Pixel coordinate grounding data
⟨

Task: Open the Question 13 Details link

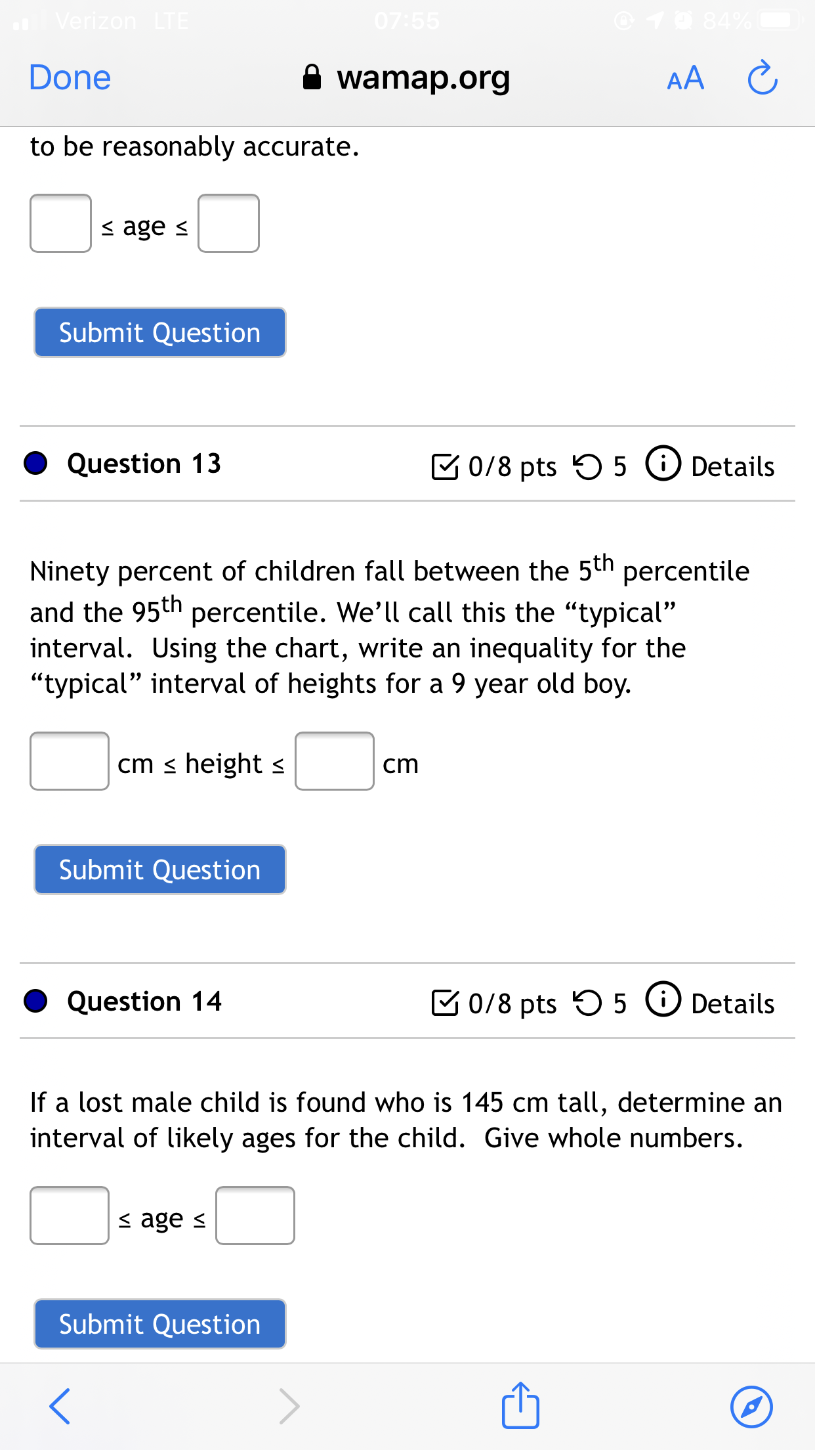Action: point(733,467)
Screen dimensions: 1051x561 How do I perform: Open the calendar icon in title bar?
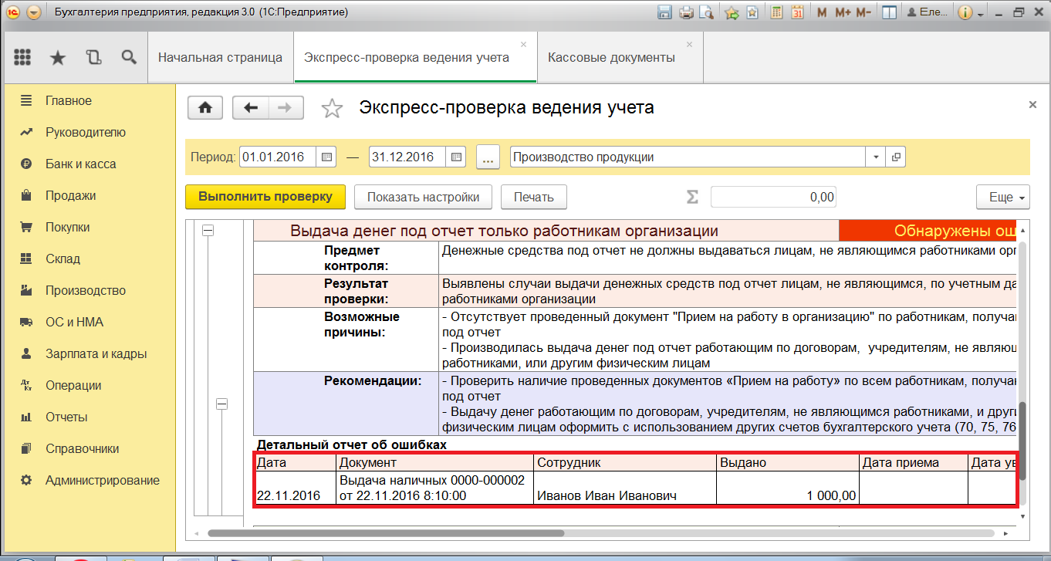(x=797, y=12)
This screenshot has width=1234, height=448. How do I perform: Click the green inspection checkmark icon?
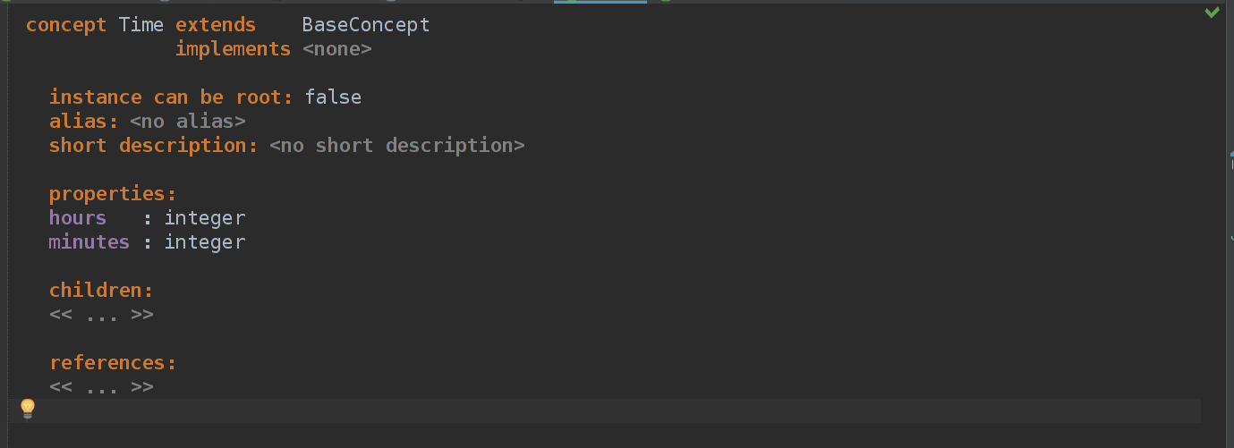(x=1213, y=13)
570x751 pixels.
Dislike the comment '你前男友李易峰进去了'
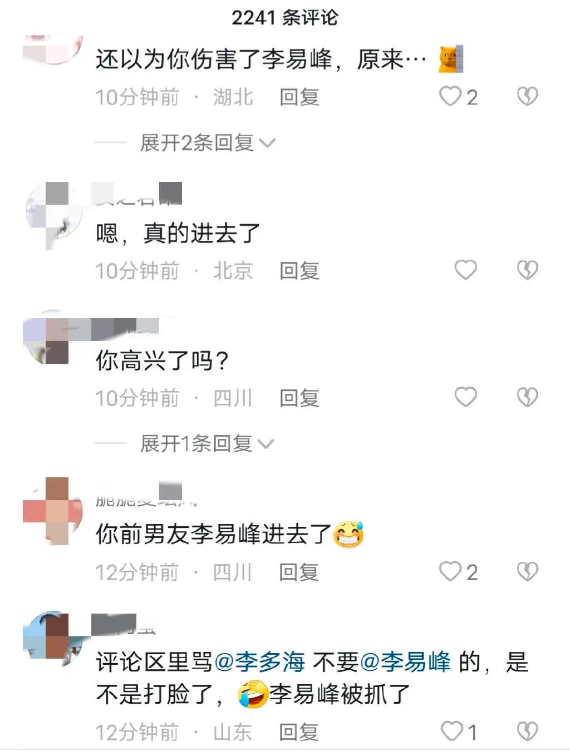coord(527,571)
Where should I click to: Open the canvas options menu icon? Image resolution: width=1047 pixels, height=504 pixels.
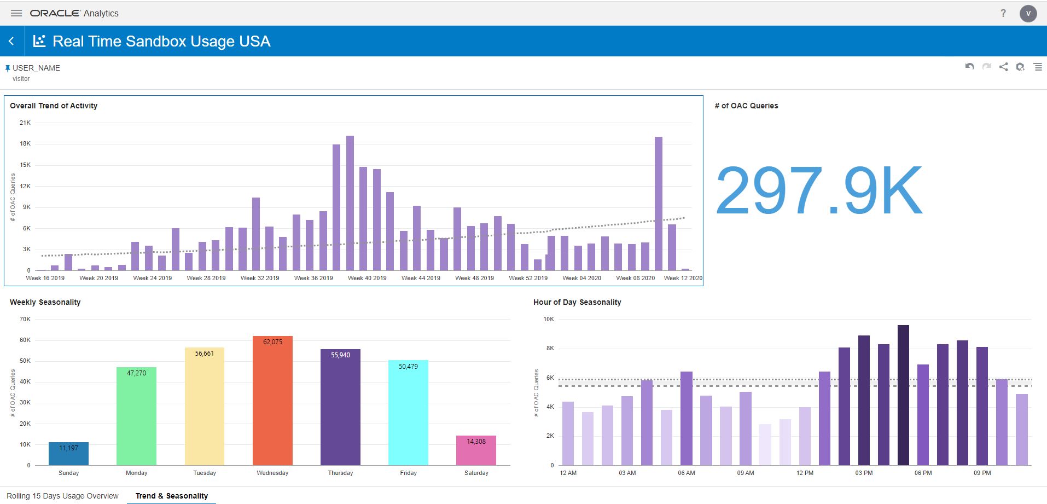coord(1037,67)
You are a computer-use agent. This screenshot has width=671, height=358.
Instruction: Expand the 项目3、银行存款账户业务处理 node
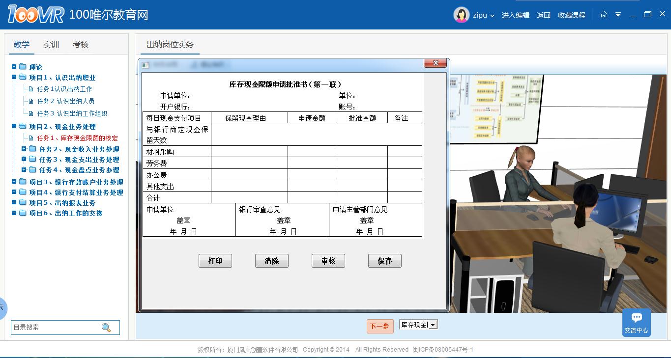click(x=14, y=182)
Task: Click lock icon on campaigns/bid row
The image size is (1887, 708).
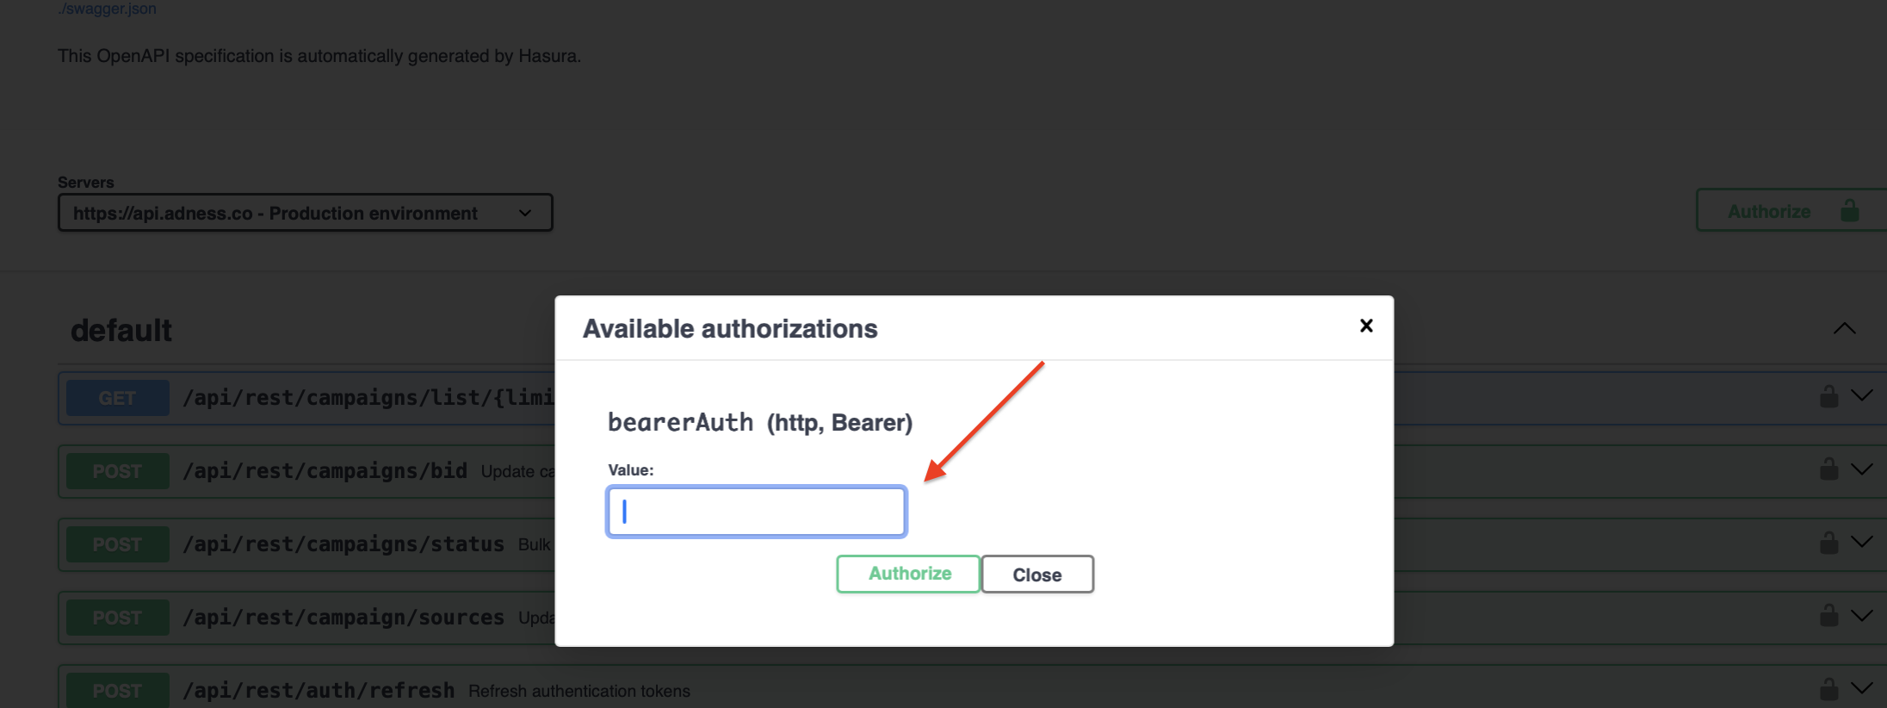Action: coord(1828,469)
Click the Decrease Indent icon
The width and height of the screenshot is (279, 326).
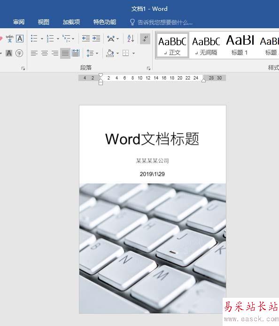click(86, 39)
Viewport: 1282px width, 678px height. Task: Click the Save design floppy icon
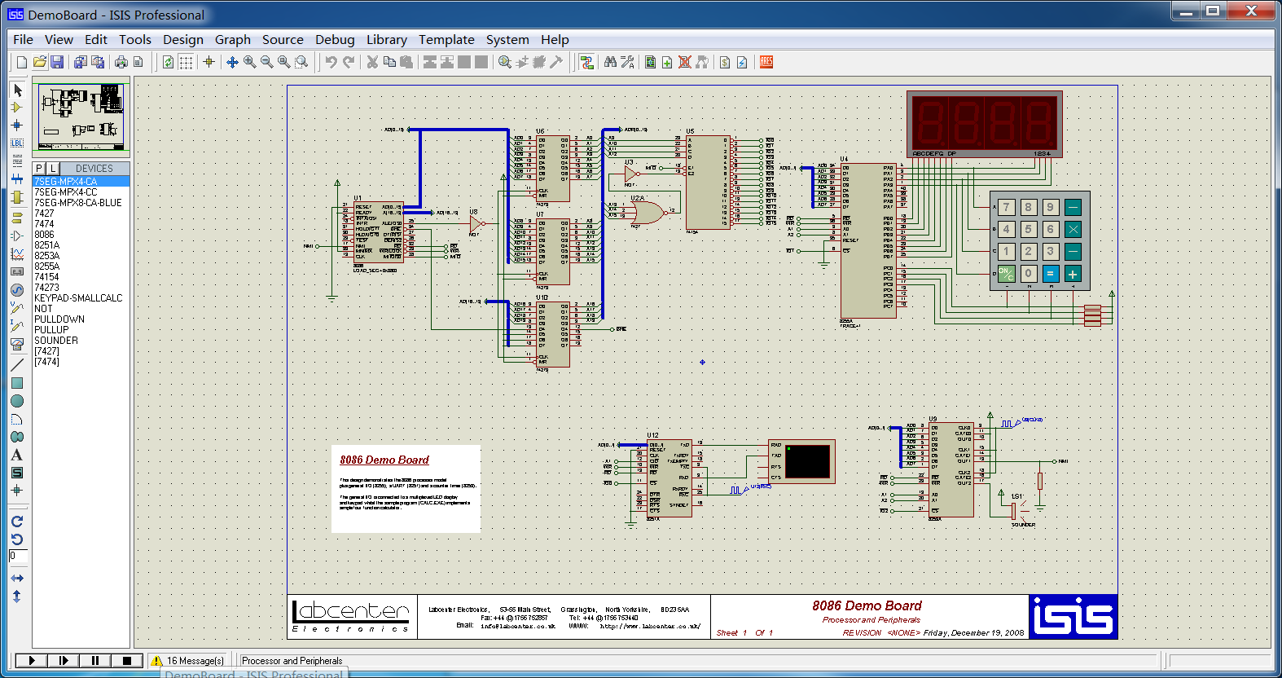pyautogui.click(x=57, y=62)
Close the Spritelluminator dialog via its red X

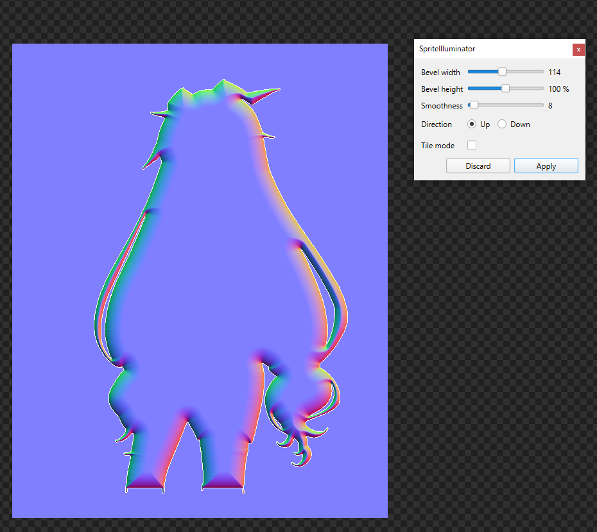(x=578, y=49)
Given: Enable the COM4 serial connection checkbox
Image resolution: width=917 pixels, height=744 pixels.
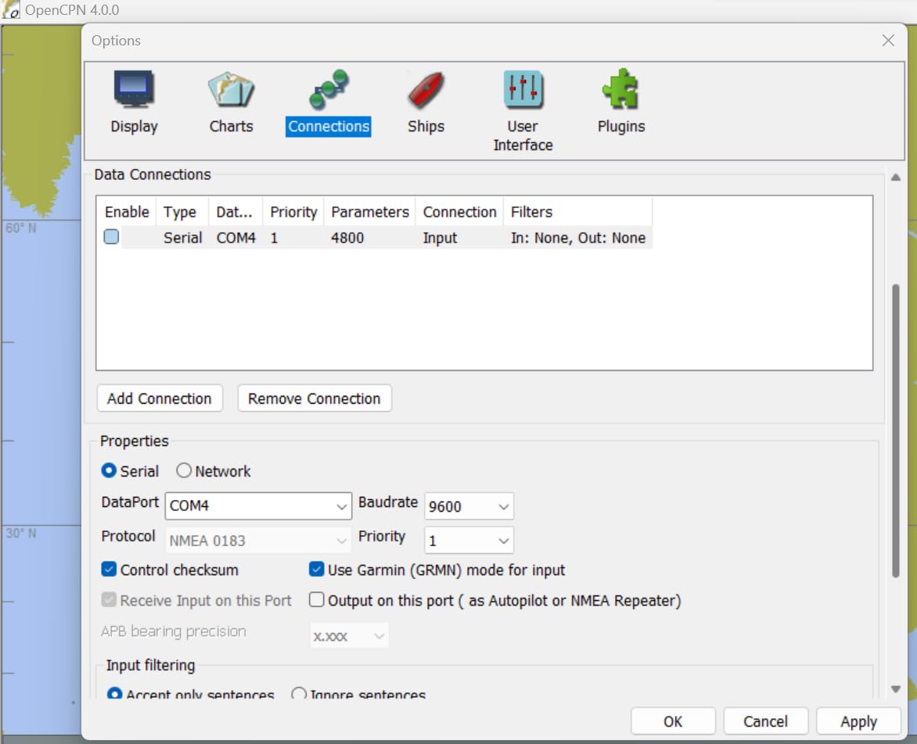Looking at the screenshot, I should click(112, 237).
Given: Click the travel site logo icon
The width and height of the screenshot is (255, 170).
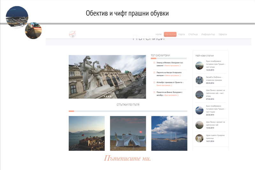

⟩

■ **EXERCISE GOAL**: Leave out every picture, and copy exactly the lines above starting at the one holding "Click the Decrease Indent icon" and ending at the one holding "Given: Enable the", no more and no less.

■ **RESULT BELOW**:
Click the Decrease Indent icon
The width and height of the screenshot is (279, 326).
click(86, 39)
Viewport: 1282px width, 678px height. Task: Click the Save design floppy icon
pyautogui.click(x=57, y=62)
Close the Spritelluminator dialog via its red X

(x=578, y=49)
Given: Enable the COM4 serial connection checkbox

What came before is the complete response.